Work to complete
Pick out each line of the items below that contains the word "card" and copy those lines out.

....

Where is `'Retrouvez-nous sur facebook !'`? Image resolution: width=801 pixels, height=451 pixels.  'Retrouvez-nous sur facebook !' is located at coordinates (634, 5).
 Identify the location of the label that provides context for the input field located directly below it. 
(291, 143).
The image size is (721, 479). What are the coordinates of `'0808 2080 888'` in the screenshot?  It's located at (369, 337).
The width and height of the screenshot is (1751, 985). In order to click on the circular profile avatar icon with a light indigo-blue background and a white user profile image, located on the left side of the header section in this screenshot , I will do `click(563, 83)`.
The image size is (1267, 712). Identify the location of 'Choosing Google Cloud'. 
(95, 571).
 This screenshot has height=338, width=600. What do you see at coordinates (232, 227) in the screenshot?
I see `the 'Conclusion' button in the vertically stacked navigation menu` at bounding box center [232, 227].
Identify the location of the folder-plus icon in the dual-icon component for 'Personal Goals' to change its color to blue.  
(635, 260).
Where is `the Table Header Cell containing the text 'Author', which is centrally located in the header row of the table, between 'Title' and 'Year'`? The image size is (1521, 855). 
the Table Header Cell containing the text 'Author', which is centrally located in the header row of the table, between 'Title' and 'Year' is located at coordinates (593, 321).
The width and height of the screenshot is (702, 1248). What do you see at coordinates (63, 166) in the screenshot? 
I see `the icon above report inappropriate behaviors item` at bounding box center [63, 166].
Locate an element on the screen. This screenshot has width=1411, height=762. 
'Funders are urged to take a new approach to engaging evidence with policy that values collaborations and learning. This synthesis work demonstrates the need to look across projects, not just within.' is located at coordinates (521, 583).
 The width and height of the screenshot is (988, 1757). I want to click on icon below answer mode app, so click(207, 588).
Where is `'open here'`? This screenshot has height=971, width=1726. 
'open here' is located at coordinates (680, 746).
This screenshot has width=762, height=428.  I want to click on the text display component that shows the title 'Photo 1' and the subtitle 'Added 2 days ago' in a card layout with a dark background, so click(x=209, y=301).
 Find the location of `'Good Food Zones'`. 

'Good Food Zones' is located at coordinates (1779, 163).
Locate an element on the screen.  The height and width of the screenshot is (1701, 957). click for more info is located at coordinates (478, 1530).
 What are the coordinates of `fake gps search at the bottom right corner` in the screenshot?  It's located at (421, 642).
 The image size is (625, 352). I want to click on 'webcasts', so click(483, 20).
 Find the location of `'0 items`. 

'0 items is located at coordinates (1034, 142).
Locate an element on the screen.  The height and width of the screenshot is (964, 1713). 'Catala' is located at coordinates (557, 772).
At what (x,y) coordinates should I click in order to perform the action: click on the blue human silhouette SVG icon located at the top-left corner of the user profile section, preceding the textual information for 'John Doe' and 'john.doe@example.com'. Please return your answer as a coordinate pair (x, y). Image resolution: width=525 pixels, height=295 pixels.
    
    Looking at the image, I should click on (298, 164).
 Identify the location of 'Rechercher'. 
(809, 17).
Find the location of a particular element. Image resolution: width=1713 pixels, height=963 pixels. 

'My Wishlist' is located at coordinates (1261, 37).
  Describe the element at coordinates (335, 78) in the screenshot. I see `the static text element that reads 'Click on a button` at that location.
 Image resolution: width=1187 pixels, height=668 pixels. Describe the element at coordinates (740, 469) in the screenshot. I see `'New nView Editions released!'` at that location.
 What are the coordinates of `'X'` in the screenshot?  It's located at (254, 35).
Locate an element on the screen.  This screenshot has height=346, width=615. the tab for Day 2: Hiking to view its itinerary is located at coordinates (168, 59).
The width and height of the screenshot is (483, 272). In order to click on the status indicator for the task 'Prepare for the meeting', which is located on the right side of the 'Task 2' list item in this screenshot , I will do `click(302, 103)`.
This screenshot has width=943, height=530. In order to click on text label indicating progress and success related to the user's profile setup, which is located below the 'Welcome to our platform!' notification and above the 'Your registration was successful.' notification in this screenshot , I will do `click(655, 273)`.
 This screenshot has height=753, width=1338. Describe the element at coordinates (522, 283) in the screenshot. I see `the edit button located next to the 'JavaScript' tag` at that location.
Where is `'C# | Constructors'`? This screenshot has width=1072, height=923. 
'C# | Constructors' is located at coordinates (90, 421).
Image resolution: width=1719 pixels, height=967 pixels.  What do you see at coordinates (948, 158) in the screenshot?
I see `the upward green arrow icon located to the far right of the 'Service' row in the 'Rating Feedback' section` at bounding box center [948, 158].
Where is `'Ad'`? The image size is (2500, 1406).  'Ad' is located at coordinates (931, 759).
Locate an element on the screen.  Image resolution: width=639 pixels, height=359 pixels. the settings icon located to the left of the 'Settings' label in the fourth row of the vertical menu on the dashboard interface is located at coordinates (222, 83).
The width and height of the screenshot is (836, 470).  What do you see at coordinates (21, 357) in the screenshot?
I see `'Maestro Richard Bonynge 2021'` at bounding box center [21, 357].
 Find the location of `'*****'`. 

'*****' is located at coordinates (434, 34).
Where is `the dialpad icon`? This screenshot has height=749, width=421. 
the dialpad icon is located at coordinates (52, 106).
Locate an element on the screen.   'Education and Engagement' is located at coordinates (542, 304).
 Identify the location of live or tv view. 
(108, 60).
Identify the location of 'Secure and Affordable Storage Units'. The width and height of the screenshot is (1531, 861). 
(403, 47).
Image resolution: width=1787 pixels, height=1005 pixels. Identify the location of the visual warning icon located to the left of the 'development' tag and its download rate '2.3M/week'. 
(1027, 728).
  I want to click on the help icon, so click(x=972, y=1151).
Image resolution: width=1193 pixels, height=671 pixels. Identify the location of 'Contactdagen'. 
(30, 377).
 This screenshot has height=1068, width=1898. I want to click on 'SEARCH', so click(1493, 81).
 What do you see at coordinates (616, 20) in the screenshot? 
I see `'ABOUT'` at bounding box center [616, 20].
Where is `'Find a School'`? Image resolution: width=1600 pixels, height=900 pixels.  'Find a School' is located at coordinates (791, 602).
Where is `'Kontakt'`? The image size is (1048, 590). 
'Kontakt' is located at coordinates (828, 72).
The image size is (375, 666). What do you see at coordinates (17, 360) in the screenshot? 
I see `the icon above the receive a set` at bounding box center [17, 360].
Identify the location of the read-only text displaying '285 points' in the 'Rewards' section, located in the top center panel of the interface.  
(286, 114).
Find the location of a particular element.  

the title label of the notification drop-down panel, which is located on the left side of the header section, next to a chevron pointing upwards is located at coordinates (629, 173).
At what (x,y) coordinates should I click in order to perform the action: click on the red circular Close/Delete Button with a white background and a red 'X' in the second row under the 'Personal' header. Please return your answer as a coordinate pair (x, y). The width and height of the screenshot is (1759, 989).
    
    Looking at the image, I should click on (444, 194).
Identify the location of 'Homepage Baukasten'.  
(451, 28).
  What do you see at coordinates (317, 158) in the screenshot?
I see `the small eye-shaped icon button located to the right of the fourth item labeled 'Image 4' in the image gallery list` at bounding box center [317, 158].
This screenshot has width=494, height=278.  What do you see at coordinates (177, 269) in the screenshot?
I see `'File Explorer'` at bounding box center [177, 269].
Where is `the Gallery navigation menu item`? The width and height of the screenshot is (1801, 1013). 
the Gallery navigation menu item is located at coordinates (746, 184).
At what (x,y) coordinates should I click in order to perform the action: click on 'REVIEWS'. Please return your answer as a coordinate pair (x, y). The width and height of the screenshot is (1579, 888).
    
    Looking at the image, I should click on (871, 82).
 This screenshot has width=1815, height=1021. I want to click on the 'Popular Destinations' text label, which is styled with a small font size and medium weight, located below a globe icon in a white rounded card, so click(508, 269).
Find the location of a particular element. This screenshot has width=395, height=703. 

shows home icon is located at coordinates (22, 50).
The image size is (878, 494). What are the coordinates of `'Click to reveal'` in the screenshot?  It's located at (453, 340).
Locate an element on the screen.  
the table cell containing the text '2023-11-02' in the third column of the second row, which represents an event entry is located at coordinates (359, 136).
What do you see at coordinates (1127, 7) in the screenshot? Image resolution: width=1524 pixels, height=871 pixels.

....

Problem solution
This screenshot has width=762, height=428.  I want to click on the text display component that shows the title 'Photo 1' and the subtitle 'Added 2 days ago' in a card layout with a dark background, so click(x=209, y=301).
 This screenshot has width=1815, height=1021. I want to click on the 'Popular Destinations' text label, which is styled with a small font size and medium weight, located below a globe icon in a white rounded card, so click(508, 269).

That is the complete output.